War won't hit tourism: expert
The growth in tourism sector will mainly come through inter-regional travel, which accounts for around 80 percent of tourism in Europe and the Asia Pacific, said David J de Villiers, deputy secretary-general of the World Tourism Organisation.india Updated: Mar 28, 2003 16:44 IST
Even as the Indian travel trade fears another turbulent period due to the Iraq war, a world tourism body says there is no reason to revise its optimistic predictions.
"The fundamental character of people is that they will travel whether for business, pleasure, visiting relatives, sports or adventure in ever increasing numbers to newer destinations," said David J de Villiers, deputy secretary-general of the World Tourism Organisation (WTO).
He was addressing the 10th South Asia Travel Tourism Exchange (SATTE) mart in New Delhi.
All the 235 registered tour operators from 36 countries, including the Middle East and Europe, are participating in the three-day event, notwithstanding the Iraq war.
"Despite the Iraq war, WTO remains positive about the medium and long-term prospects of tourism. There is no convincing reason for WTO to revise its optimism," said de Villiers.
"Instead of long-haul travel, inter-regional travel closer home will grow."
Urging South Asian countries to rework their strategy to focus on regional tourism, de Villiers said even in the wake of a global economic downturn and the 9/11 impact, last year witnessed tremendous growth, largely due to inter-regional tourism.
"The year 2002 was a year of several firsts. This included global travel growing by 3.1 percent from 700 million arrivals to 750 million arrivals, with the Asia Pacific region witnessing 130 million tourist arrivals.
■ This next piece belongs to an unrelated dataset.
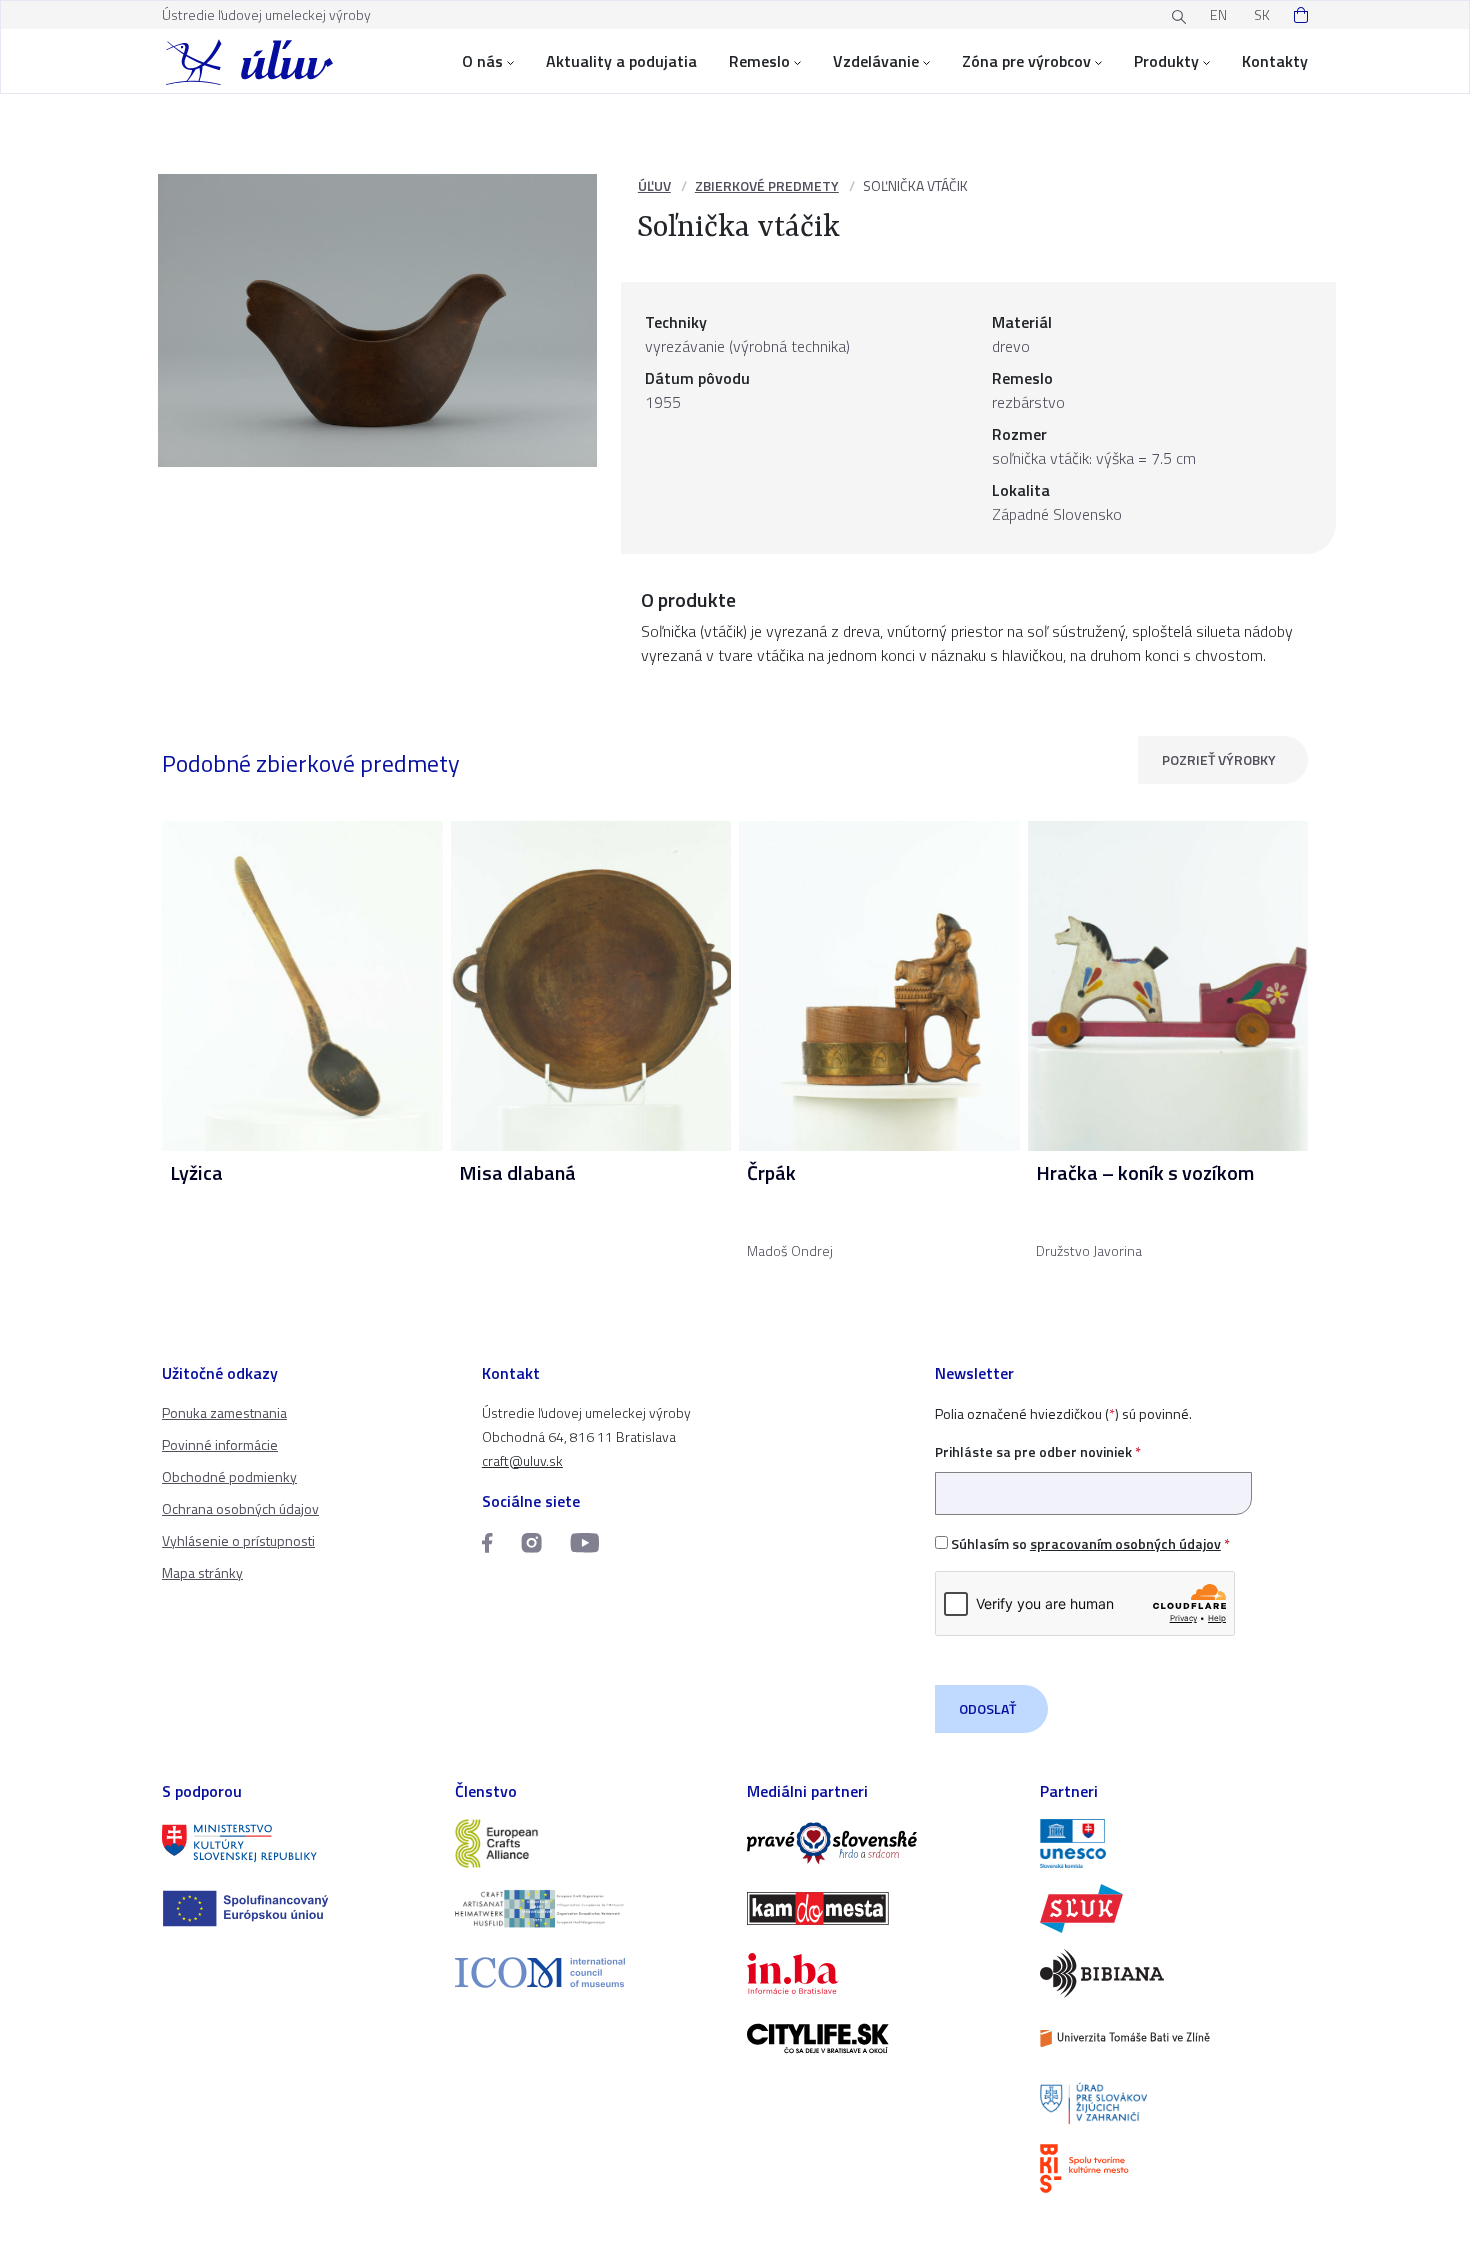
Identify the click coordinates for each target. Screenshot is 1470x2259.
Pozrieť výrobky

"This was encouraging, coming as it did after the 2001 downturn and despite a decline in the economy of the source countries," said de Villiers.
Even in the present difficult world situation -- when people in the US will curtail long-haul travel fearing that they could be the targets of retaliation for their country's role in the Iraq war -- the travel industry is expected to grow.
The growth will mainly come through inter-regional travel, which accounts for around 80 percent of tourism in Europe and the Asia Pacific.
"If the war can be restricted to a small geographical area and if it is of short duration then the impact will be reduced. The impact will be more on destinations close to the war zone. Unrelated destinations will maintain and even see increased tourist arrivals," he said.
According to him, tourism has at all times shown resilience and surged back with renewed vigour after every setback. This was witnessed a year after the 1991 Gulf War as well.
Striving to boost tourism, India has invited 80 special guests to attend the travel mart and go around the country to give their input on how best to package its myriad attractions.
Tourism Secretary Rathi Vinay Jha said after the 15 percent growth witnessed in foreign tourist inflow in the last five months, "the war and surrounding uncertainty has given rise to fears of a downturn".
The presence of such a large number of international tour operators has however renewed hope, she said.
The participation of 23 tour operators from China is expected in particular to boost the two-way tourist flow between China and India, said Maharaj IS Wahi, president of the Indian Association of Tour Operators.